This post appears at Libertarian Home (with a picture of Kylie Minogue).
Because I am anything but anything but “perfectly comfortable” with arguments that differences in endowments (basically upbringing and inborn talent),” – or what we might call luck – “mean that there is a case for redistribution between individuals”, it is extremely unlikely that I will be offered a job at a leading free market think-tank any time soon. Of course, whether this is a piece of undeserved good luck or a piece of undeserved bad luck is one of those “in the eye of the beholder” things that makes handicapping people to ensure their equality such an incredibly messy business. On the one hand, through no fault of my own, I miss out on a career opportunity and the chance to appear on Newsnight. On the other, I won’t have to knock about with people who have spent the past thirty-odd years tirelessly promoting “efficient” government. Hmmm…
You may have guessed, reader, that I myself lean towards calling it good luck. But should I be allowed to be a judge in my own case? Should any of us? If we are to be punished for our undeserved good fortune, only a fool would say of the things he likes “Yes, I regard this as the result of good luck, please take it off me”; and vice versa only a fool would not say “I consider myself hard done by, please make my life easier”. Obviously these things can’t be left to each of us to decide for ourselves; some authority or other must work out whether we are better off than we should be, and act accordingly. Sadly, the unavoidable arbitrariness involved in the calculations, and in the choice of relevant material to perform them on, can produce a result no more “objective” than the subjective opinions that made the introduction of an authority seem necessary in the first place.
This is not simply a de gustibus non est disputandum thing (although it is that too, of course). Even if there was an intersubjectively valid “good/bad luck”, deciding which was which would be ultimately arbitrary. Being “born lucky” in a society that handicaps those who are born lucky is surely a piece of undeserved bad luck which ought to be compensated for by some manner of redistribution. Likewise being “born unlucky” in a society that rewards those born unlucky is surely a piece of undeserved good luck which ought to be adjusted by some manner of redistribution. Who, then, is deserving of being handicapped? Those lucky enough to be born unlucky, or those unlucky enough to be born lucky? How can we even pretend to answer the question objectively? In such a society, who is lucky and who is unlucky can only be settled by referring to the opinion of whoever is in charge – or flipping a coin; the one has as much validity as the other.
We might try to avoid (ignore?) this problem by limiting the kinds of “luck” that are allowed to count as “luck”. Presumably things like being born into a wealthy/poor, a well/ill-educated family should be taken account of, whereas things like being born tall/short, attractive/plain should not be. But why should these latter not be worthy of compensation? Being short is hardly a trivial matter to the man who has been mocked his whole life, nor is being plain a trivial matter for the homely girl who is passed over by the hunks and dreamboats time and time again. Nor must we forget that luck does not begin and end at birth, but is an ever-present factor in our lives. If redistribution ought to occur at the beginning, surely it ought to occur later, too. Some people, for instance, through no fault of their own don’t have very exciting lives, while other people, albeit through no virtue on their part, do. Should we outlaw the telling of interesting anecdotes at parties in order to level the playing field? As any limitation on what “counts” is open to the charge of arbitrariness, it seems we must.

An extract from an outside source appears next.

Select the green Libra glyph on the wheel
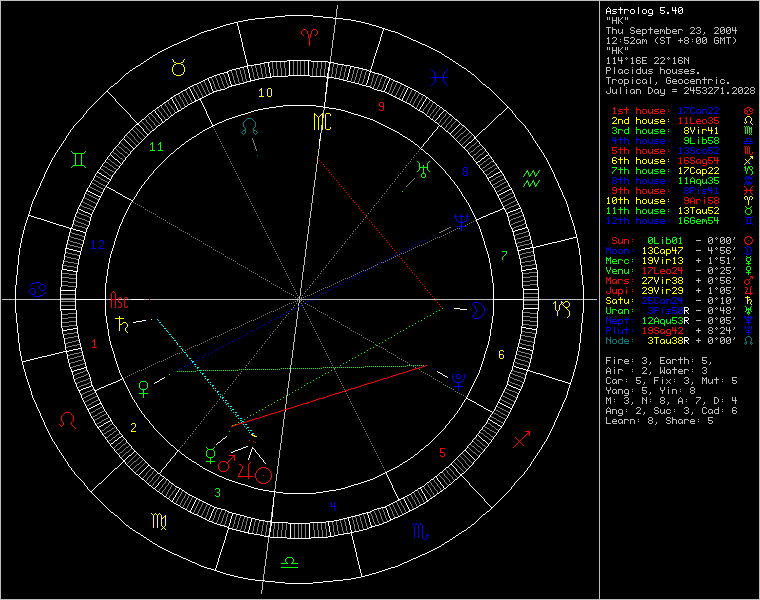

Where this all leads will hardly put off the more serious egalitarians, but the ‘free market’ types who, for whatever reason, advocate this “equality of opportunity” nonsense might not be so keen on its results. Attempting partial egalitarianism of this sort is doomed to failure, in that it must lead to the dreaded “equality of outcomes”. Imagine two women A and B, who are about to have a race over a given distance. Due to various undeserved advantages A is always four seconds faster than B over this distance. Once we have, by applying the relevant handicaps, eliminated everything that gives A an undeserved advantage over B (the “inequalities”, in other words), the only possible result is a dead heat. Anything other than this is proof that undeserved advantages continued to exist and operate. If the initial conditions are genuinely equal, the end result must be absolute equality.
We might also ponder how it comes to be that we can deserve to be handicapped for our undeserved good fortune. This, to me, seems a little unfair, to say the least. But the most fundamental problem is this: Why is inequality something to be rectified at all? Although it is pretty much unthinkingly accepted today that this is the case, it is far from obvious that inequality per se actually requires a solution.